Back then, Tufts’ new property hardly resembled the land of towering longleaf pines it is today. It was almost barren, whiskered with random scrub oaks. Throughout time, humans have stripped this place or that place of its God-given qualities, and in the 18th century few areas took more of a beating than the pine forests in central and eastern North Carolina. Colonists went wild through here, chopping down the 100-foot tall trees for British Navy ships. They used the wood to build decks and hulls. They cooked the branches and logs for tar, boiled the tar for pitch, and distilled gum from the trees for turpentine. They used the tar to glue and bond boards, the pitch for waterproofing, and the turpentine for lamp oil. The shipbuilding industry decimated the forests, which covered nearly all of the coastal plain before Europeans arrived, leaving the people who inherited the land later, such as the Page brothers, with property they believed had little value.


Top: The Tufts Archives in Pinehurst has an impressive collection of old photos, including this one of people watching golf from 1903, when the area wasn’t nearly as flush with longleaf pines.

Tufts saw something else. The trees would grow back, he knew. The air would be clean. He could help people here. He knew scores of people in Boston who’d acquired consumption, a disease that was to blame for nearly half of all deaths of people between 15 and 35 in the 1800s. People believed that warm, Southern air helped, so wealthy people moved to Florida, families and all, to heal. Tufts knew many others didn’t have the means to move that far away, so he wanted to give them an option closer to home. Here in North Carolina, he thought, more Northerners struck with consumption, even those who weren’t rich, could get well.

He sought the assistance of Frederick Law Olmsted, the landscape architect who designed Central Park in New York and Biltmore estate in Asheville. Olmsted was ill at the time, so his son designed the new, Southern resort for $300. 

With that—$1.25 an acre, plus $300 in 1895—Pinehurst was born.

For much of the 19th and 20th centuries, this state was, to the rest of the country, a place to come and be cured. During World War II, the United States Army Air Force established Lake Lure as a rest and redistribution center, where combat pilots and their wives could spend 10 to 20 days to recover from war. The Great Gatsby author F. Scott Fitzgerald spent the summers of 1935 and 1936 looking for relaxation at the Grove Park Inn after suffering from tuberculosis, while his wife, Zelda, lived a few miles away in a psychiatric facility. For centuries before that, Europeans and Native Americans trekked farther west for the supposed healing powers of the warm mineral springs in Hot Springs, North Carolina, near the Tennessee border. 

Medicine improved and money changed the landscape, but that spirit still defines many towns throughout North Carolina. In the July issue, we take you to five places where you’ll still find recovery power in the smell of the air, or the sound of the waves, or the feel of a good massage. 

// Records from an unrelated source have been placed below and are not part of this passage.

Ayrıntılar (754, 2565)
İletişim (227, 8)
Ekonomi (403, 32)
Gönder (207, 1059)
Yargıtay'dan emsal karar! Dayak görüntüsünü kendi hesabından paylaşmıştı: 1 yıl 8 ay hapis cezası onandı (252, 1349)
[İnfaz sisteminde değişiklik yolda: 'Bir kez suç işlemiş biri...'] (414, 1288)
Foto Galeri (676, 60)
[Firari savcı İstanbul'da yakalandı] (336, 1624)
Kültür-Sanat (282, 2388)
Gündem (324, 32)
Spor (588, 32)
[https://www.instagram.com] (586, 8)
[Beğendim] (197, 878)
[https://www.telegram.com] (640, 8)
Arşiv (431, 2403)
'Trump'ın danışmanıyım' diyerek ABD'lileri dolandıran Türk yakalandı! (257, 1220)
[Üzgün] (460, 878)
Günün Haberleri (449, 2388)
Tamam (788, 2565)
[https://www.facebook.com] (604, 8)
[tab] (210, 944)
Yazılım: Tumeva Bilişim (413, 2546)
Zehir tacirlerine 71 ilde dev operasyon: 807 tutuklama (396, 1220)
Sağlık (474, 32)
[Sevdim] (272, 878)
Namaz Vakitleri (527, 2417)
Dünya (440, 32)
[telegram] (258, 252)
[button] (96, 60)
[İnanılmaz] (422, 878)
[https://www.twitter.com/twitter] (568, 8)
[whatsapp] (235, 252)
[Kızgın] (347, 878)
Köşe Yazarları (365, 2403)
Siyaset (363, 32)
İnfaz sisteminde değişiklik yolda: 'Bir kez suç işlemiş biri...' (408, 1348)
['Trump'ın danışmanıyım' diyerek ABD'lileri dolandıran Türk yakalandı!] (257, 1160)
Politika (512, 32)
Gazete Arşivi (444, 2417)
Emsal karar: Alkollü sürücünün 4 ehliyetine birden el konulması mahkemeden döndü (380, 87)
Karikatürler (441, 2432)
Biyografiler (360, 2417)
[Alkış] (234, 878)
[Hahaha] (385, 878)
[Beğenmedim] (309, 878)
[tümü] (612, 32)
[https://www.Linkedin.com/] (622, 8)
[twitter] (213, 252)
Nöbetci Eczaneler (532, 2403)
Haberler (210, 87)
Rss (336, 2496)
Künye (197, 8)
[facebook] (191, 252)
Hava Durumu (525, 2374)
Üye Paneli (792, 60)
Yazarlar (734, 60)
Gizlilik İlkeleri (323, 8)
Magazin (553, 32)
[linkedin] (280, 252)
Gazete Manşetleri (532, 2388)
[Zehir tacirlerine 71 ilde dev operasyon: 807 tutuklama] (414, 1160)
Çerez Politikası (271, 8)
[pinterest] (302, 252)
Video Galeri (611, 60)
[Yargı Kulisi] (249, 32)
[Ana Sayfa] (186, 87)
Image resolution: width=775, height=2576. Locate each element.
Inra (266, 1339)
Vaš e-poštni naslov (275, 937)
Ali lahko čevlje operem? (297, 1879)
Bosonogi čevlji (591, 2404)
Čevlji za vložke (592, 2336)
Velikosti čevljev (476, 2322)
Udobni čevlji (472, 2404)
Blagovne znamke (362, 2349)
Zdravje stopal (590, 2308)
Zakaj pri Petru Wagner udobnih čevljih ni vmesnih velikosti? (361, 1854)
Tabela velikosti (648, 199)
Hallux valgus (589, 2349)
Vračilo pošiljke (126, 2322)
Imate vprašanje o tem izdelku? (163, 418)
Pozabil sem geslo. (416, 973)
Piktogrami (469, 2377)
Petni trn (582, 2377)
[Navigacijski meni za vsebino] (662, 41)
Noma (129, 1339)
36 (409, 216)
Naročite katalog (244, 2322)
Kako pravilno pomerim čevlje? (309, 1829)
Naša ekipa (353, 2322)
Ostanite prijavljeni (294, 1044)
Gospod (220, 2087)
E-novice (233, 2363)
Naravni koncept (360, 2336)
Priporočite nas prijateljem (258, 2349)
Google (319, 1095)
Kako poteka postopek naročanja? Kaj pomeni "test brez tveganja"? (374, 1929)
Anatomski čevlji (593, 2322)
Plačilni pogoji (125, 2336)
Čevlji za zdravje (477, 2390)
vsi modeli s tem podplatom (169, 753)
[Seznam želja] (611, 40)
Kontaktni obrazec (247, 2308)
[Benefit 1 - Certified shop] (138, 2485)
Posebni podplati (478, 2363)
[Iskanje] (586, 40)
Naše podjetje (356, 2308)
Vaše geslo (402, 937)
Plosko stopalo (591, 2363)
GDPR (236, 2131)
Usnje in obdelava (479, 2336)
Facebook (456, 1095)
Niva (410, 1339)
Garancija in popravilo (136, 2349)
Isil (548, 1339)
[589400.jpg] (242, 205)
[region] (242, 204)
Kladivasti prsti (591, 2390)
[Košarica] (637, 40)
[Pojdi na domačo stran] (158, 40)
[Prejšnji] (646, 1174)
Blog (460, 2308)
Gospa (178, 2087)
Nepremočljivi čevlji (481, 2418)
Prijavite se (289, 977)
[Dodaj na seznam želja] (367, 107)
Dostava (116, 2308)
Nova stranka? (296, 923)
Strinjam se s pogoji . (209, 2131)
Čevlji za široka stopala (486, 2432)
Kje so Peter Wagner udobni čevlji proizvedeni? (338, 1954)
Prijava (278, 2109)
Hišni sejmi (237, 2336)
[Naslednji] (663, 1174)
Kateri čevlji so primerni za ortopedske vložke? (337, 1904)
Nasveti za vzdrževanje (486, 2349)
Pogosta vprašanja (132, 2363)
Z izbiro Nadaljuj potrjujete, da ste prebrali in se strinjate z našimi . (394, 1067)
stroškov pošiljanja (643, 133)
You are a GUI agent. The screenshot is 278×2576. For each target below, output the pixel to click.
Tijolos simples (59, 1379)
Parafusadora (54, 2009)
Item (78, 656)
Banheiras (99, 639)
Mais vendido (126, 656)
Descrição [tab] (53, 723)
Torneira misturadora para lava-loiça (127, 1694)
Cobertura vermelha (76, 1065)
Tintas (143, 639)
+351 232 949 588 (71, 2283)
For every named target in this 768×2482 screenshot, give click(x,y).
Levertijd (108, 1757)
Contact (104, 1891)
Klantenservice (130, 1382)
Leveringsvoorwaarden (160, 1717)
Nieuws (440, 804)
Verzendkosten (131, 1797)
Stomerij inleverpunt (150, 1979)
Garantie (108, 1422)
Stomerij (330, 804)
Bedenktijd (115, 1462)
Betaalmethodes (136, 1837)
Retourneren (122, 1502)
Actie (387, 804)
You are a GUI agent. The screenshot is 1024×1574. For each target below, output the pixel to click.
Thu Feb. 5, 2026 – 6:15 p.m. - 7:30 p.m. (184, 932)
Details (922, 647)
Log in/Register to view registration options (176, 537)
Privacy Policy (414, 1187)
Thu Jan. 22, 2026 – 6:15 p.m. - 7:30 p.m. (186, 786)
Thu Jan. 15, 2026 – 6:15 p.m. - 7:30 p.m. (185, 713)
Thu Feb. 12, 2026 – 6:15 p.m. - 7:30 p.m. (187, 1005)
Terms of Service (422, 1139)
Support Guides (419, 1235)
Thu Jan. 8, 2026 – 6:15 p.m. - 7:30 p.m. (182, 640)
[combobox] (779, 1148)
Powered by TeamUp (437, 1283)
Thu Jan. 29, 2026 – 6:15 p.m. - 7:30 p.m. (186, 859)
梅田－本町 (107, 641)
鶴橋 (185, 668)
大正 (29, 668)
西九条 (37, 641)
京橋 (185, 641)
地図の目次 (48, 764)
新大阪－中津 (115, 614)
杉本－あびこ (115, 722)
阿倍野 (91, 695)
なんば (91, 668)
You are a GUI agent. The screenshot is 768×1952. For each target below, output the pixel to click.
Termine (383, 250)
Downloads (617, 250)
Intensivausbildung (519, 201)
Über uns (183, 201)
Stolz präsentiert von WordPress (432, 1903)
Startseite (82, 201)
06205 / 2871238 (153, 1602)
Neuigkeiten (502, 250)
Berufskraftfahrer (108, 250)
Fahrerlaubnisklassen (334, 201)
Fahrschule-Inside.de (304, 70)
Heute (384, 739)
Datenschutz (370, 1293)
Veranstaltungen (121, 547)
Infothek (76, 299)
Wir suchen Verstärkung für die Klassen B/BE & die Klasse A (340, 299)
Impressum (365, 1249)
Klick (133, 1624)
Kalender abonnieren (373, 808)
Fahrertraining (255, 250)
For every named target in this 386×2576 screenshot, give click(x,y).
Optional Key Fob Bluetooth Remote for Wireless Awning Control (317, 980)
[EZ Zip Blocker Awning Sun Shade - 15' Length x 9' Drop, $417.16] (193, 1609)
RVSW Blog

Dr. Edward Hale, chaplain of the United States Senate in the late 1800s, once wrote of Pinehurst, using words that could easily transfer to today: “Ever since I returned home I have been saying to tired people, and people worried about the war, and people who have notes to meet: ‘Why don’t you go to Pinehurst?’ ‘At Pinehurst,’ I have said, ‘there is no care. At Pinehurst you do as you choose. At Pinehurst you simply breathe sweet air and drink pure water and walk under the blue sky and meet pleasant people.’”

In the years after Pinehurst was founded, doctors learned that consumption was actually tuberculosis, and highly contagious.

At the turn of the century, just before Tufts died and handed the land to his son, who would later hand it to his son, a Scottish-born golf course architect moved to town. Within a few years, Donald Ross designed something called Pinehurst No. 2. Over the next 117 years, the land that Tufts purchased for $1.25 an acre became known as the home of golf in America, and No. 2 is now an almost invaluable piece of property, a course of legends that’s been home to three men’s U.S. Opens, a women’s U.S. Open, and a Ryder Cup. 

And the trees have grown back and the air is still fresh.